Norwegian-Armenian mathematician, computer scientist (born 1976)

Lilya Budaghyan (born January 29, 1976) is a Norwegian-Armenian cryptographer, computer scientist, and discrete mathematician known for her work on cryptographic Boolean functions. She is a professor at the Department of Informatics of the University of Bergen in Norway, where she directs the Selmer Center in Secure Communication and leads Boolean functions team.

==Education and career==
Budaghyan earned a diploma with honour in mathematics from Yerevan State University in 1998. After additional graduate research at Yerevan State University, she completed a PhD at Otto von Guericke University Magdeburg in Germany in 2005. Her PhD dissertation is The equivalence of almost bent and almost perfect nonlinear functions and their generalizations.

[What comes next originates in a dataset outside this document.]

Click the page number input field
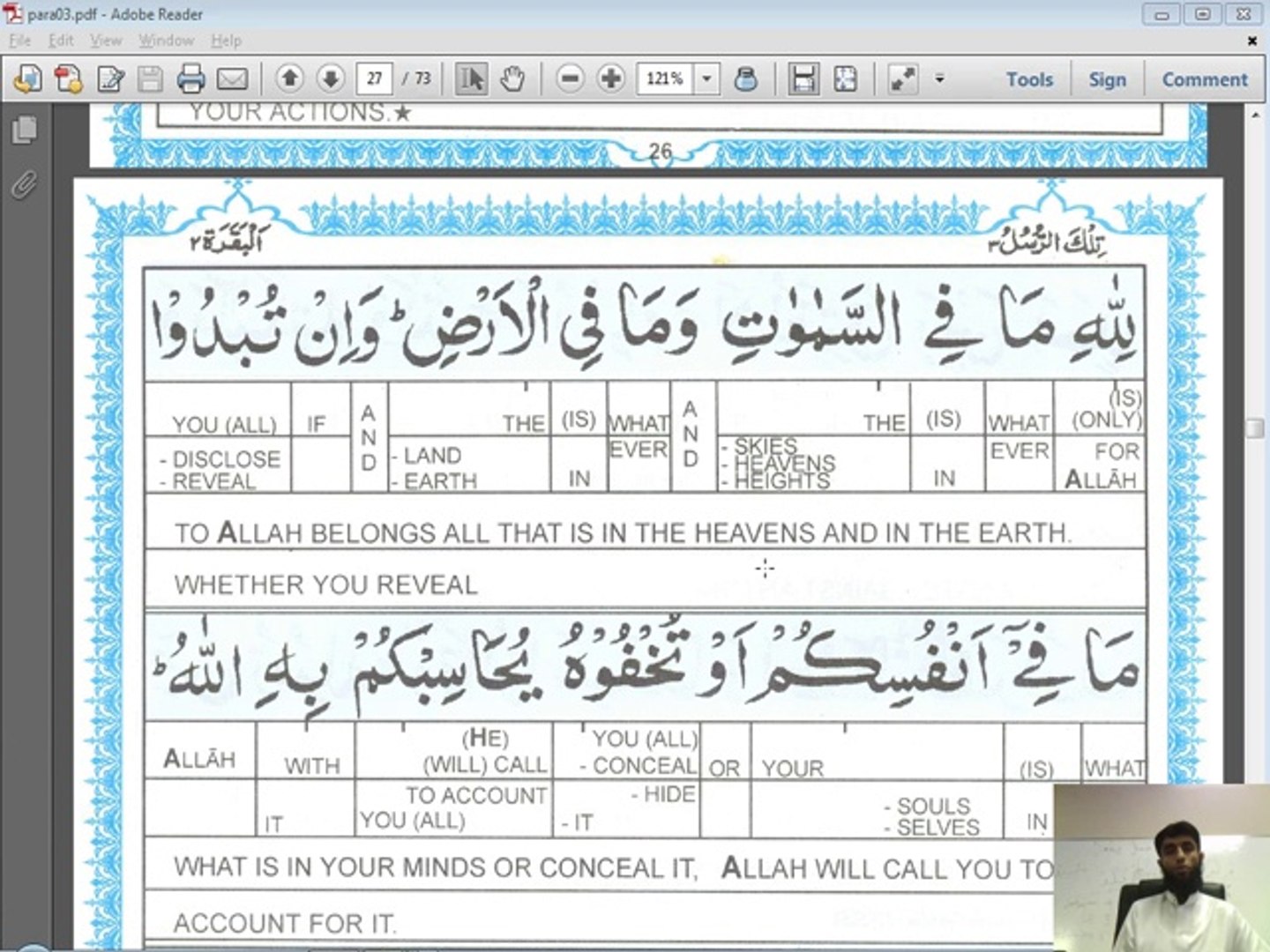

After postdoctoral research at the University of Trento, Italy, the University of Bergen, and the University of Paris 8 Vincennes-Saint-Denis, she became a professor at the University of Bergen in 2019.

==Works==
Budaghyan is the author of the book Construction and Analysis of Cryptographic Functions (Springer, 2014).

==Recognition==
Budaghyan won the Emil Artin Junior Prize in Mathematics for outstanding contributions in algebra, geometry and number theory in 2011 for a joint paper with Tor Helleseth titled “New commutative semifields defined by new PN multinomials”. In 2022 another paper co-authored by Budaghyan led to Emil Artin Junior Prize "Relation between o-equivalence and EA-equivalence for Niho bent functions".

She is a member of the Norwegian Academy of Technological Sciences, elected in 2019.